EXERCISE OBJECTIVE - Count the lines in the listing below that contain the word "what" and reply with that number alone.

Word and element locating data
* * * *

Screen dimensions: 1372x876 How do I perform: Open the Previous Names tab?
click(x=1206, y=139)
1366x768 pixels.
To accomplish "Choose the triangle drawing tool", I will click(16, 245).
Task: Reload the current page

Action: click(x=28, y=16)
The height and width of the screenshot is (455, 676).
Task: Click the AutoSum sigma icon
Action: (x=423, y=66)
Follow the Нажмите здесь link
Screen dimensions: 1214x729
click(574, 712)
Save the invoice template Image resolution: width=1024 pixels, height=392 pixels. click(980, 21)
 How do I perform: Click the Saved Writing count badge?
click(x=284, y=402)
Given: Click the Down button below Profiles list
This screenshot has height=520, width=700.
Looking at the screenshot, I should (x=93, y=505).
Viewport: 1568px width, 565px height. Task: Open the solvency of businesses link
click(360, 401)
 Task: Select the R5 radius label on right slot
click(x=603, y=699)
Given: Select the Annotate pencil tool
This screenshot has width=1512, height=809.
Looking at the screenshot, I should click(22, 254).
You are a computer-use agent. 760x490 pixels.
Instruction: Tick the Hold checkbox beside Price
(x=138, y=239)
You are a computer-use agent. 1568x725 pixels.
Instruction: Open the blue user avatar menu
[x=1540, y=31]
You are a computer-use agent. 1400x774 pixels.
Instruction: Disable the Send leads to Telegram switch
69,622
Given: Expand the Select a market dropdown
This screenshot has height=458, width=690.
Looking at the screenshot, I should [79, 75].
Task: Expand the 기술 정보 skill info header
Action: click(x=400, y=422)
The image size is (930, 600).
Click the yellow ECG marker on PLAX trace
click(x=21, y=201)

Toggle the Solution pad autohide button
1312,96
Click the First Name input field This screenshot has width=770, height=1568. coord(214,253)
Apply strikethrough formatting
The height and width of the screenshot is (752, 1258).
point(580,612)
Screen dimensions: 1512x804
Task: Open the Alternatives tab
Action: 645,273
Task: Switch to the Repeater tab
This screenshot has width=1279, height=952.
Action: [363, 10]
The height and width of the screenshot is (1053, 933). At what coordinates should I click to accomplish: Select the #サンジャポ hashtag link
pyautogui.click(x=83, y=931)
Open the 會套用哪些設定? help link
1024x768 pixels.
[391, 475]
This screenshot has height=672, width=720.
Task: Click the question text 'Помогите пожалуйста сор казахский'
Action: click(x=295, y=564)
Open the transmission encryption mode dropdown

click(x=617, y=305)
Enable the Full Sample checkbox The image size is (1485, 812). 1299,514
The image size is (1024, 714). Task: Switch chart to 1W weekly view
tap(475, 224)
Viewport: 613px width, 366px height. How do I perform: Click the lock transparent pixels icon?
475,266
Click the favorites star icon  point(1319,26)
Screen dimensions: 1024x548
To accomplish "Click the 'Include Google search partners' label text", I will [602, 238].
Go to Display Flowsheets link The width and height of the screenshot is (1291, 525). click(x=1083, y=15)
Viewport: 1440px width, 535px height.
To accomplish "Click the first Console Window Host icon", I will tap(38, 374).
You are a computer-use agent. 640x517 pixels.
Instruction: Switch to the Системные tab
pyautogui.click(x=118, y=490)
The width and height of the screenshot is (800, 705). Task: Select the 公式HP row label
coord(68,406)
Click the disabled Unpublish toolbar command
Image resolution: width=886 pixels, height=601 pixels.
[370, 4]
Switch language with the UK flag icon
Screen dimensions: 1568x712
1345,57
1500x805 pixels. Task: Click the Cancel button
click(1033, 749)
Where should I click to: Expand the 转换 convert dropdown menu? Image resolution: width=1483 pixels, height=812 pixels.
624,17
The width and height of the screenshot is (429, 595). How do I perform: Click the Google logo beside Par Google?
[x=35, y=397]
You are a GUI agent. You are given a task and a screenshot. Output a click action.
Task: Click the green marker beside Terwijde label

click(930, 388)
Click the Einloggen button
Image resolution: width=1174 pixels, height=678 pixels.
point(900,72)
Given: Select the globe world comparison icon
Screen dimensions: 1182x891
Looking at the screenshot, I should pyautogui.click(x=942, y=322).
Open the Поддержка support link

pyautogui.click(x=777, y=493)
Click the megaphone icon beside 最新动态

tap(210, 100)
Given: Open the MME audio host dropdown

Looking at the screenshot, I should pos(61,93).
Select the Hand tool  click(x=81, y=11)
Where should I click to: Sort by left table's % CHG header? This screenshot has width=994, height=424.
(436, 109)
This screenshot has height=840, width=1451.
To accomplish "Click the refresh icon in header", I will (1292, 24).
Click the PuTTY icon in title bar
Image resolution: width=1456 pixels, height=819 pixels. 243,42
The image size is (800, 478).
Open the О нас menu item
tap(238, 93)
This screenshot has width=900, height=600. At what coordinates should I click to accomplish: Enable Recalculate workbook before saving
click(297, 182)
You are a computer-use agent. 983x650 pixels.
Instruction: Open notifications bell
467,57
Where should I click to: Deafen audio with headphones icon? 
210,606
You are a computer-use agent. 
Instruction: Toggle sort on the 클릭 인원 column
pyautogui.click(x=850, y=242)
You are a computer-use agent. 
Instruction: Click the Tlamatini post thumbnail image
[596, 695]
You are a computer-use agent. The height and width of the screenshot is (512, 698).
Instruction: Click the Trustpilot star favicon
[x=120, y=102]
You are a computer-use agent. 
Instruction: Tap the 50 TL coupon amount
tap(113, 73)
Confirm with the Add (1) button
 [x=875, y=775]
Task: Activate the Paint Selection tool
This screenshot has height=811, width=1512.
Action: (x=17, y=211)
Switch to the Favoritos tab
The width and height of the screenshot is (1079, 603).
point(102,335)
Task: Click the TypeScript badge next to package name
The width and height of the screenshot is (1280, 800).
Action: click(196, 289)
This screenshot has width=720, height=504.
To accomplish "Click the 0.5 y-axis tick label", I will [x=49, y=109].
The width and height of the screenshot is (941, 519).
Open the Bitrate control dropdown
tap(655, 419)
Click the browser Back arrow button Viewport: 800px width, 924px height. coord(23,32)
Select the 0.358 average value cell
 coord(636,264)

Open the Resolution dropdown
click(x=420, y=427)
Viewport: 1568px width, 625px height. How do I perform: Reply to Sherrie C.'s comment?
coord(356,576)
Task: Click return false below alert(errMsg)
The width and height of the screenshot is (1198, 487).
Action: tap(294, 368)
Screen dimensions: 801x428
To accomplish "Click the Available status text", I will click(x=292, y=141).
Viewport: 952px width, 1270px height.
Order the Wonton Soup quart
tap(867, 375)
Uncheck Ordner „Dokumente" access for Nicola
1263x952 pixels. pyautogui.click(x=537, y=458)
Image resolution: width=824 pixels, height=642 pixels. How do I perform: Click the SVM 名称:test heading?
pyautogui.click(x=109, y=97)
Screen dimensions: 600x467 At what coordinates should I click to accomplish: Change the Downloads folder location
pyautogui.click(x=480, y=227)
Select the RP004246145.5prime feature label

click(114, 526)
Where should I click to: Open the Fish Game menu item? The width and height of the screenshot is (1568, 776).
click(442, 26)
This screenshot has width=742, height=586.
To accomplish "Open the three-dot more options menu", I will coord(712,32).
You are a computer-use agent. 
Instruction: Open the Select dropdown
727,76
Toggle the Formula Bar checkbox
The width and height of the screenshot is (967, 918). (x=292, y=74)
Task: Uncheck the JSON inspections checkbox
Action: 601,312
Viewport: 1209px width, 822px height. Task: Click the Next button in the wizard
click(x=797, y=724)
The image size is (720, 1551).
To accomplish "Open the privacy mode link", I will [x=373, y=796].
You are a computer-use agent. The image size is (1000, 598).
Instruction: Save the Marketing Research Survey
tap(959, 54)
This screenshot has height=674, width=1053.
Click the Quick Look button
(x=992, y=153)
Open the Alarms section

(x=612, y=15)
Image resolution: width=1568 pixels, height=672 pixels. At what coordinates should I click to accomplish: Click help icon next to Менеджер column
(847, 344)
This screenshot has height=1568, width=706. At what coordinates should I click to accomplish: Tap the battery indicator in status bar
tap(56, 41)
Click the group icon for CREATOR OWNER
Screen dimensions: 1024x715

* * * *

ANSWER IN FULL - 5